Information:
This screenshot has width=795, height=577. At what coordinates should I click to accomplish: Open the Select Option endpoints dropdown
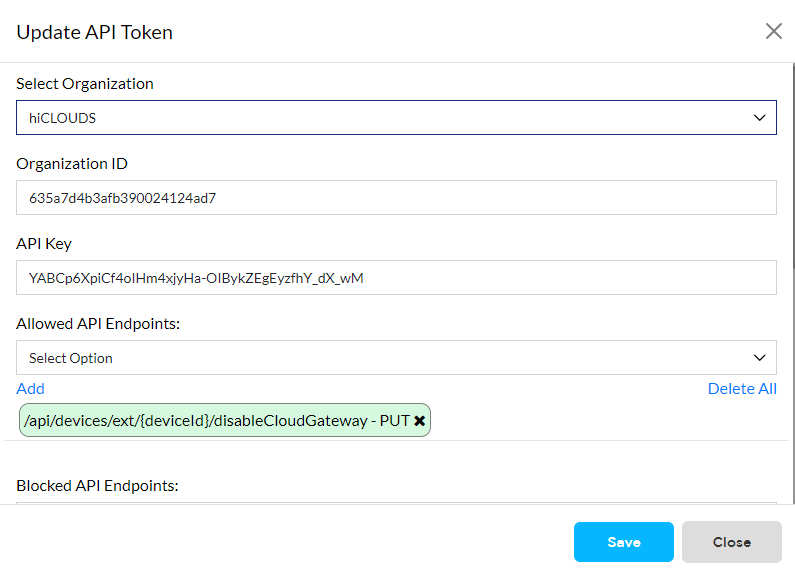point(396,358)
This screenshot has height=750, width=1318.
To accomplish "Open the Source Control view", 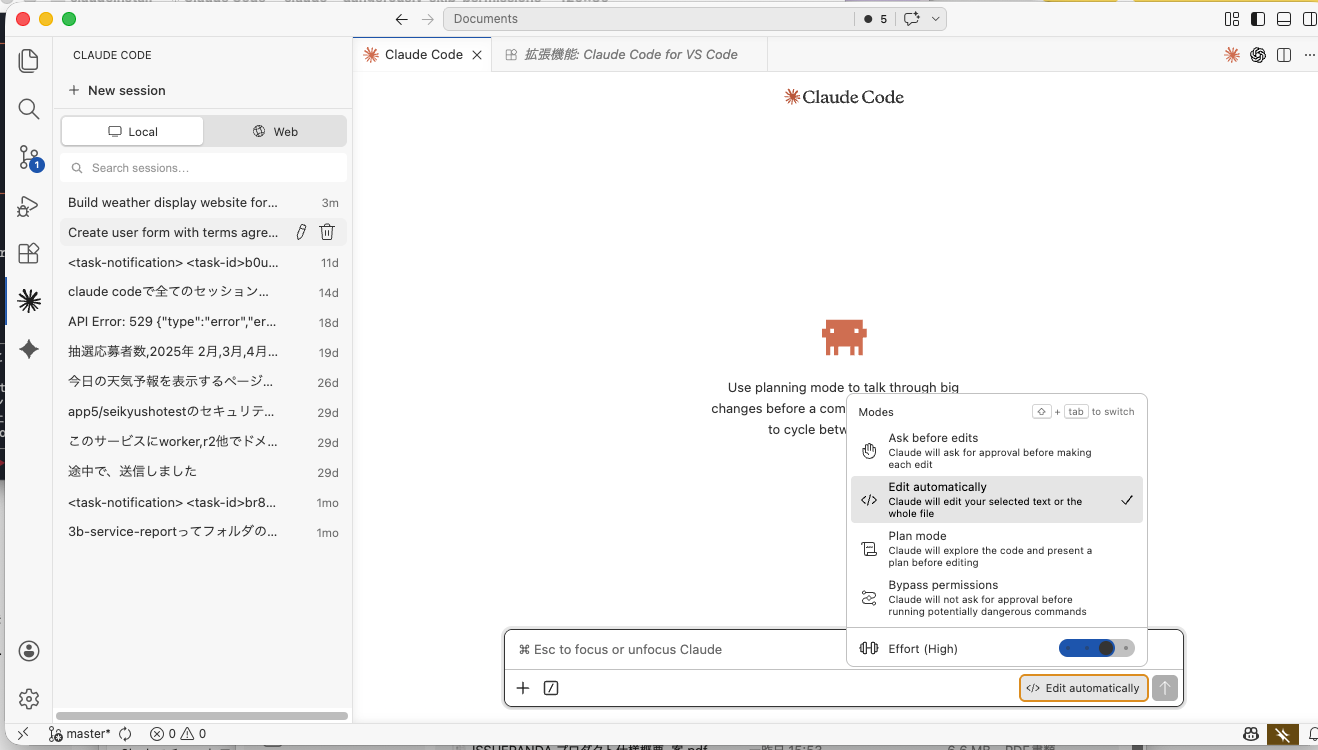I will click(x=29, y=157).
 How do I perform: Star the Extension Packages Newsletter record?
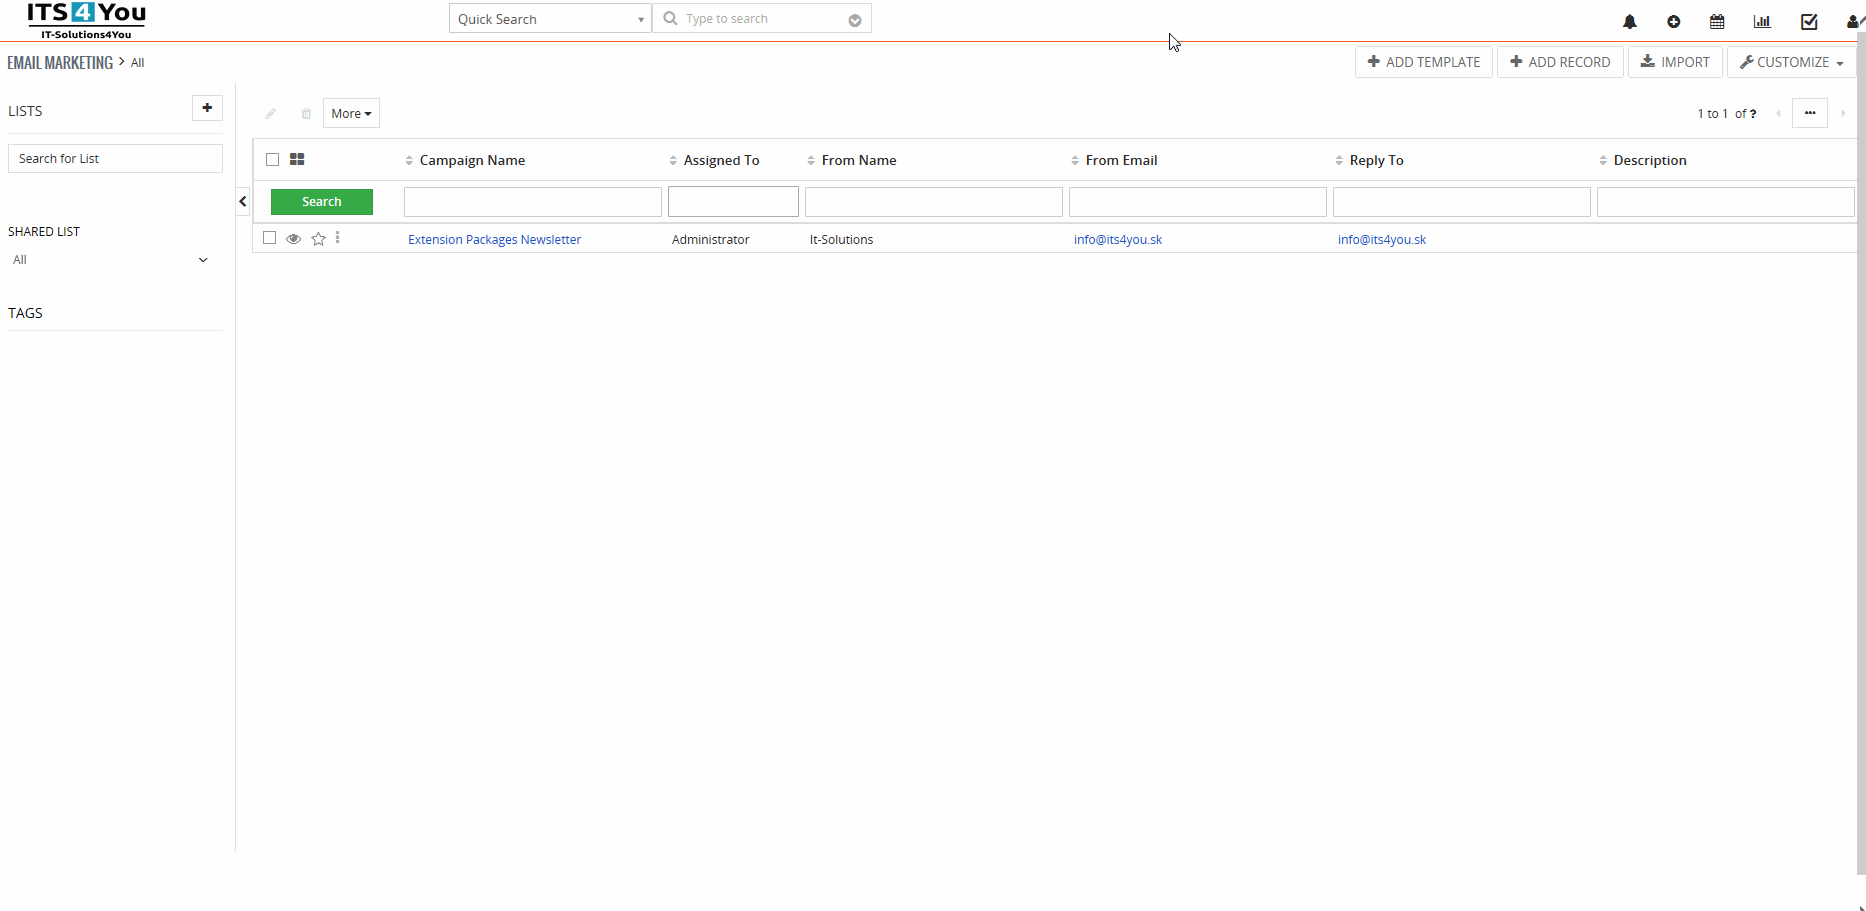318,239
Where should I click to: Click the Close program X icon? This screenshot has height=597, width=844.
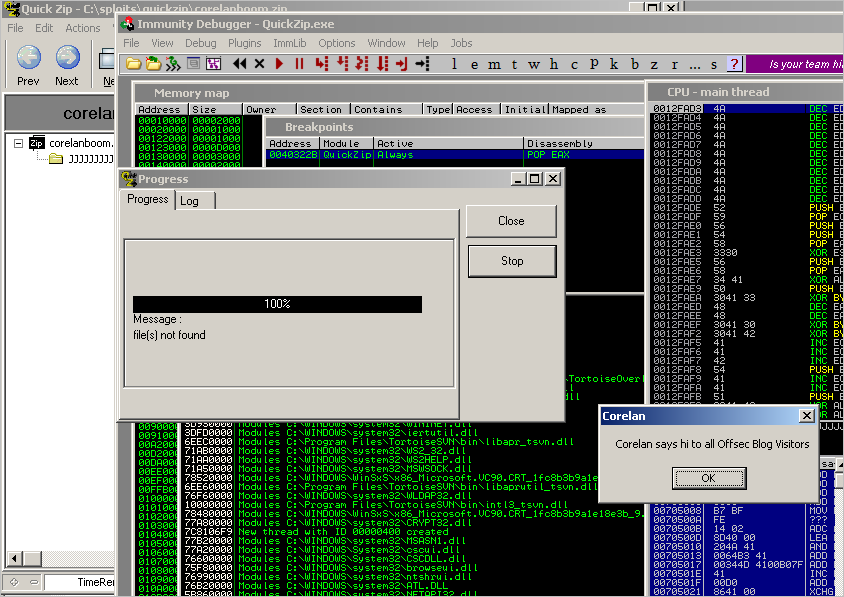click(x=260, y=64)
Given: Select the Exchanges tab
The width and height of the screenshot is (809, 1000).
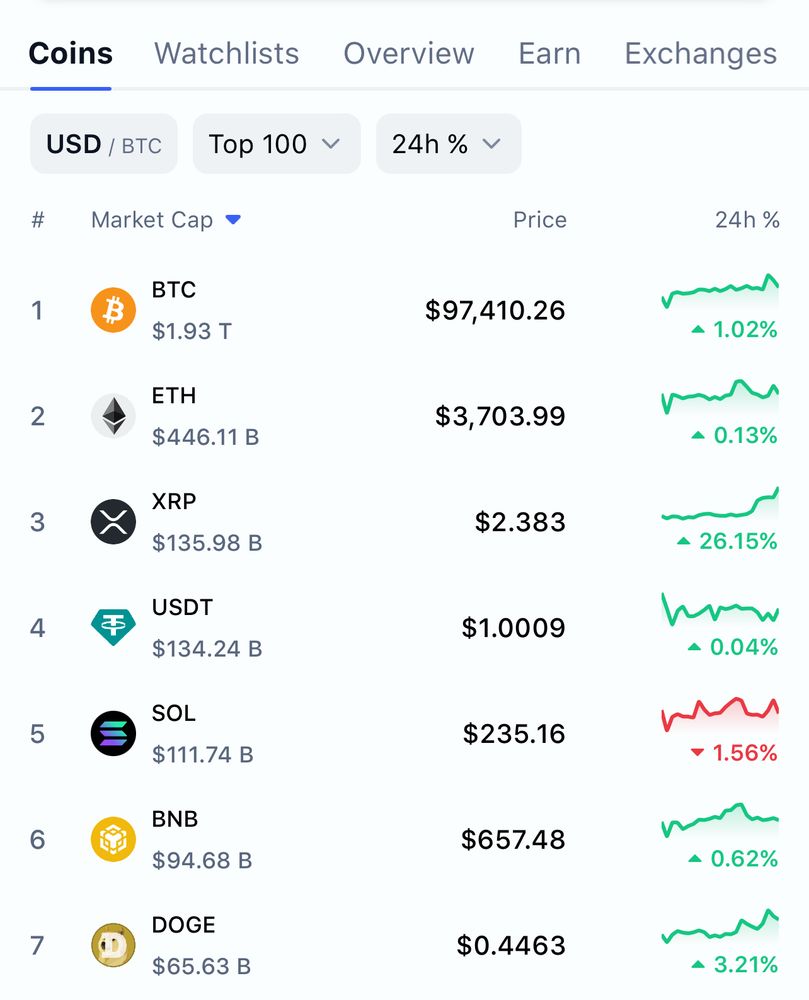Looking at the screenshot, I should [x=701, y=54].
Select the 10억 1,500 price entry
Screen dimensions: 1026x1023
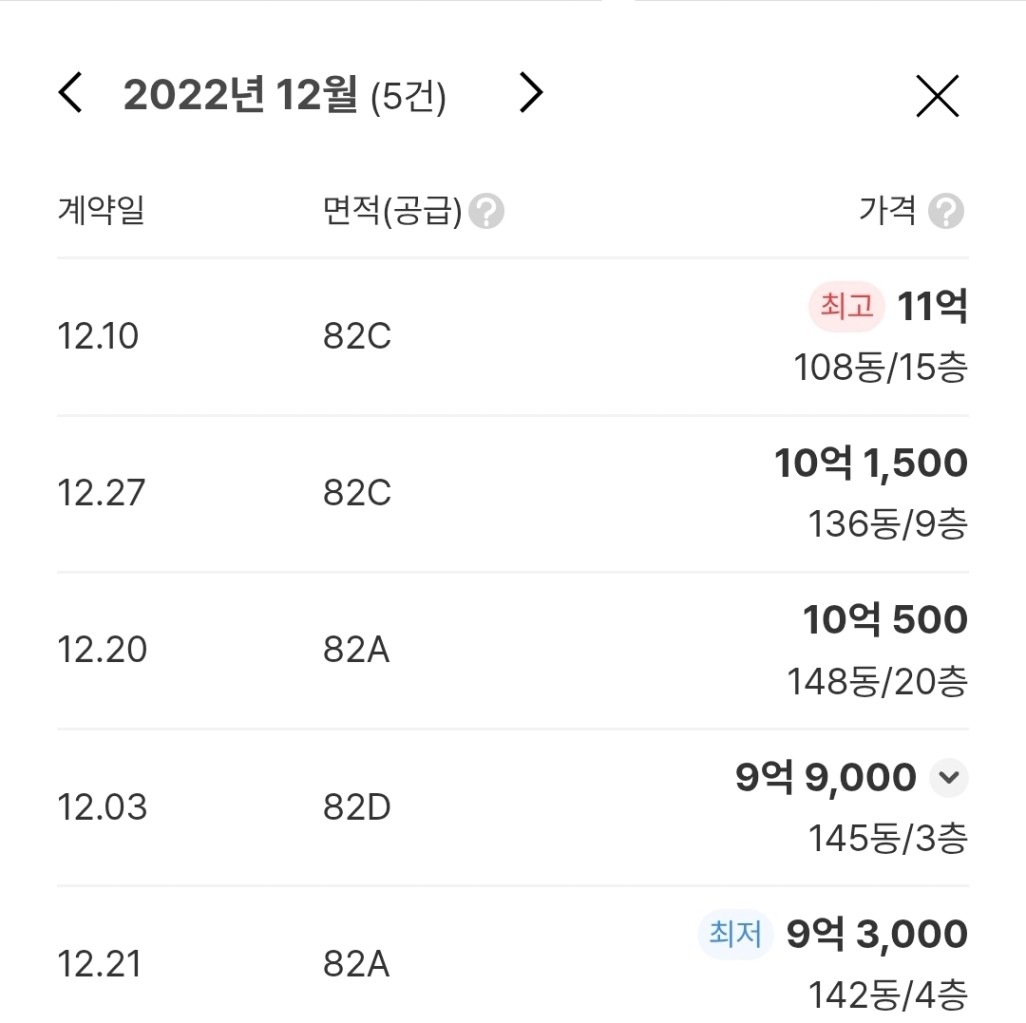tap(871, 463)
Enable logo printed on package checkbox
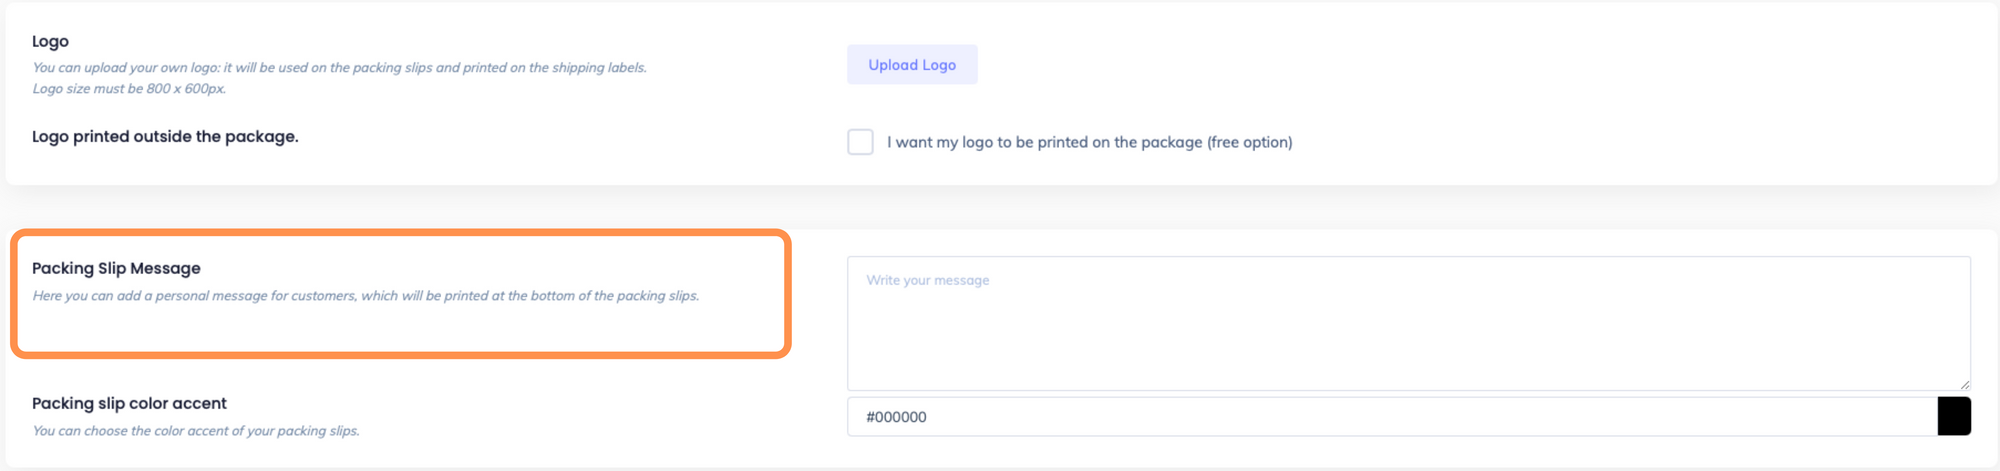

Problem requirements: Would you restate, word for word, the lines from the one holding "Select the 10억 1,500 price entry" through the end of the material above? Omit the pictures.

Result of the exercise:
Select the 10억 1,500 price entry
Screen dimensions: 1026x1023
tap(871, 463)
Enable logo printed on package checkbox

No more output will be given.